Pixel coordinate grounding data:
↓

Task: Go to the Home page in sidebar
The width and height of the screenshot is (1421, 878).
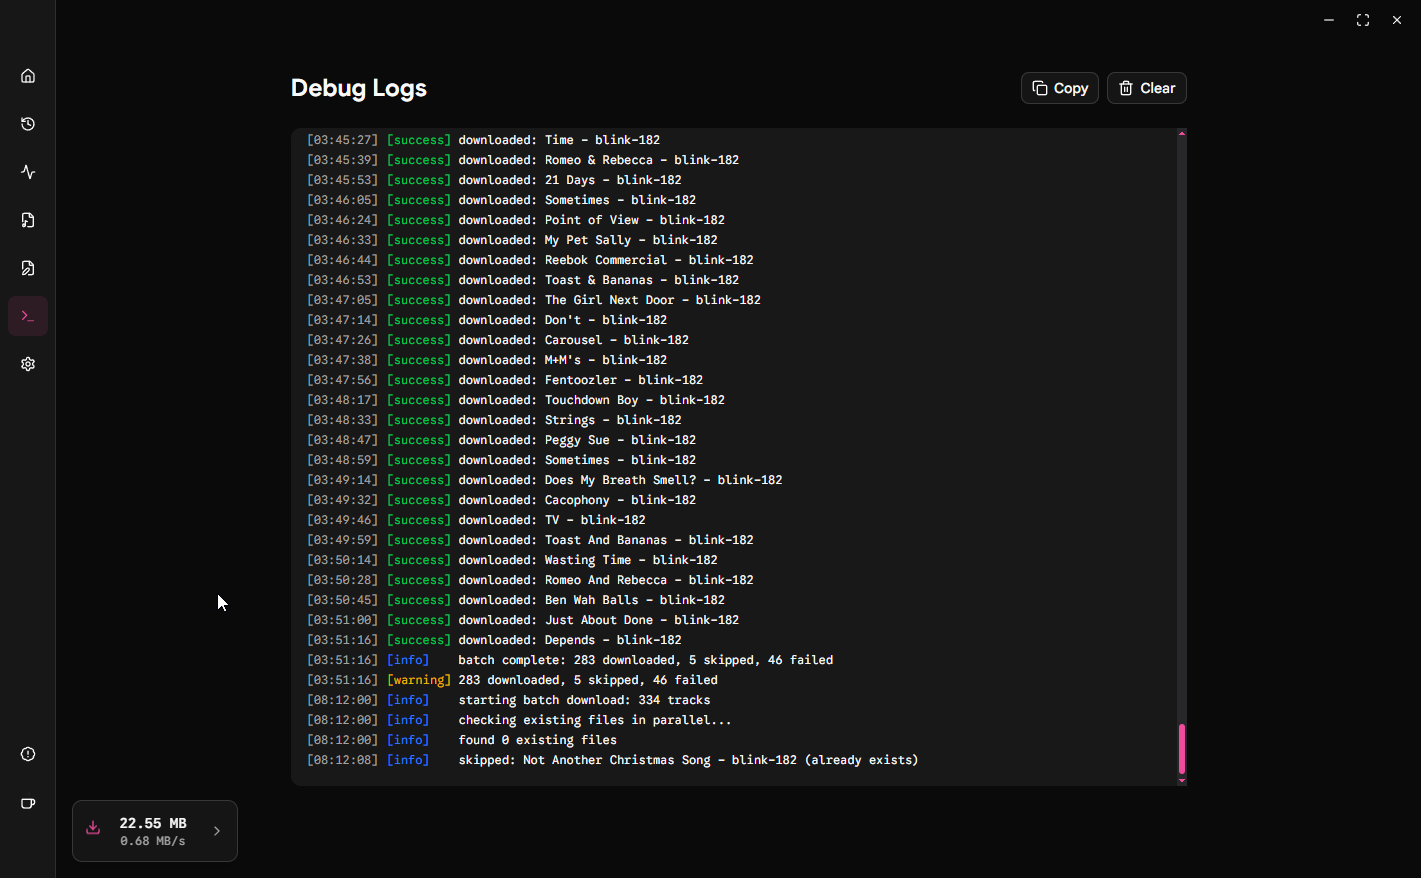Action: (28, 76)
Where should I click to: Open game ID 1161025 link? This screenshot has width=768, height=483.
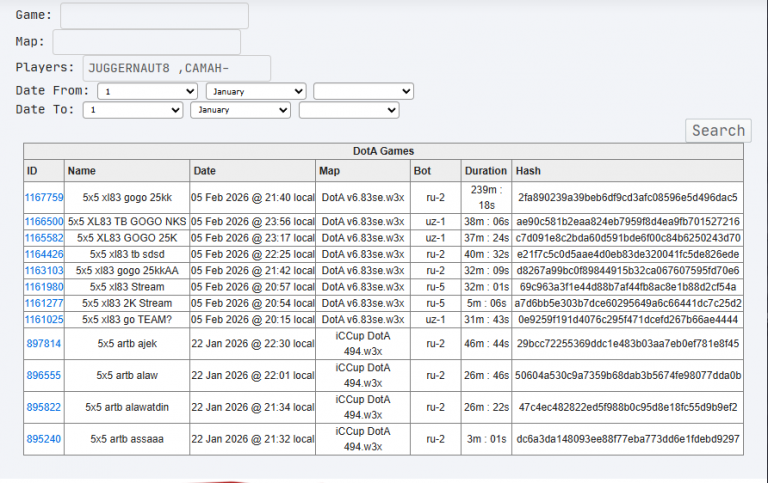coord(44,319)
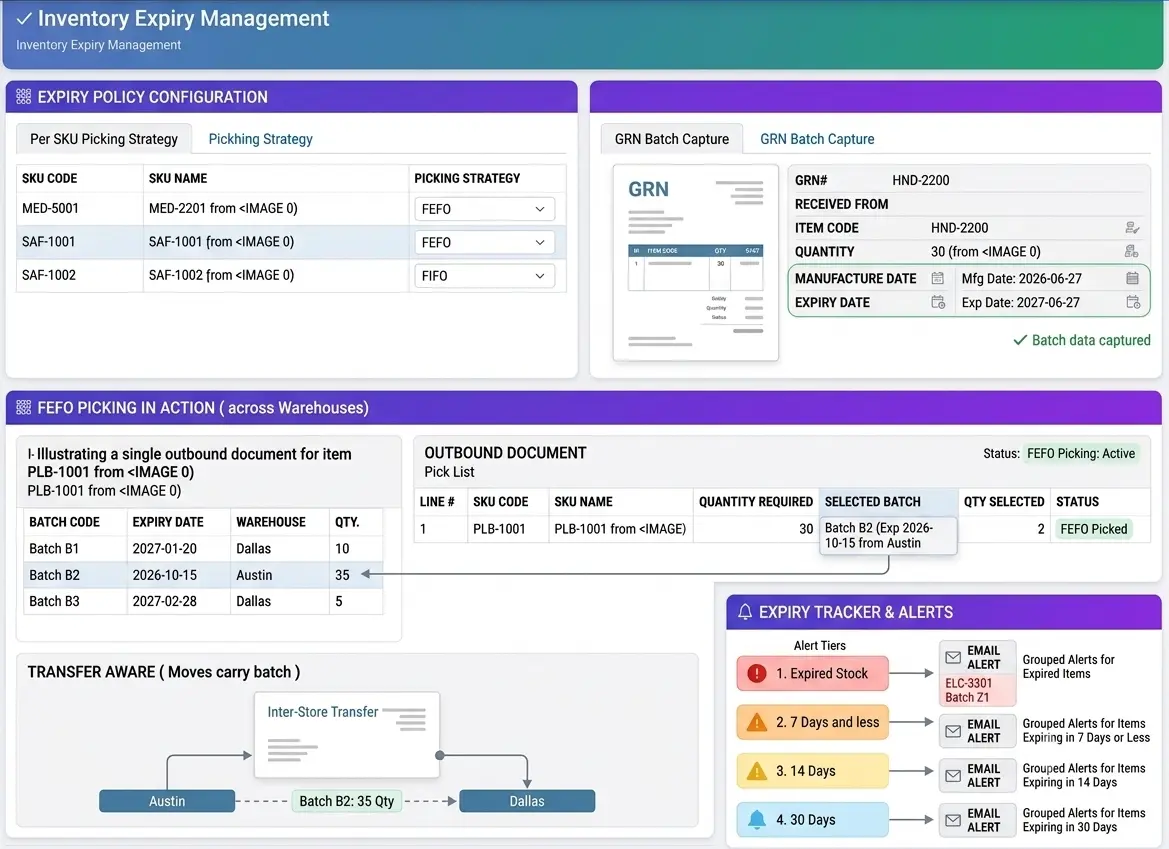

↑

▸ YOUR ASSIGNMENT: The required answer is every line from the one containing "Where should I" through the last line of the entries, restated word for word and with no pictures.

▸ RESPONSE BOX:
Where should I click to: Open game ID 1161025 link? This screenshot has width=768, height=483.
coord(44,319)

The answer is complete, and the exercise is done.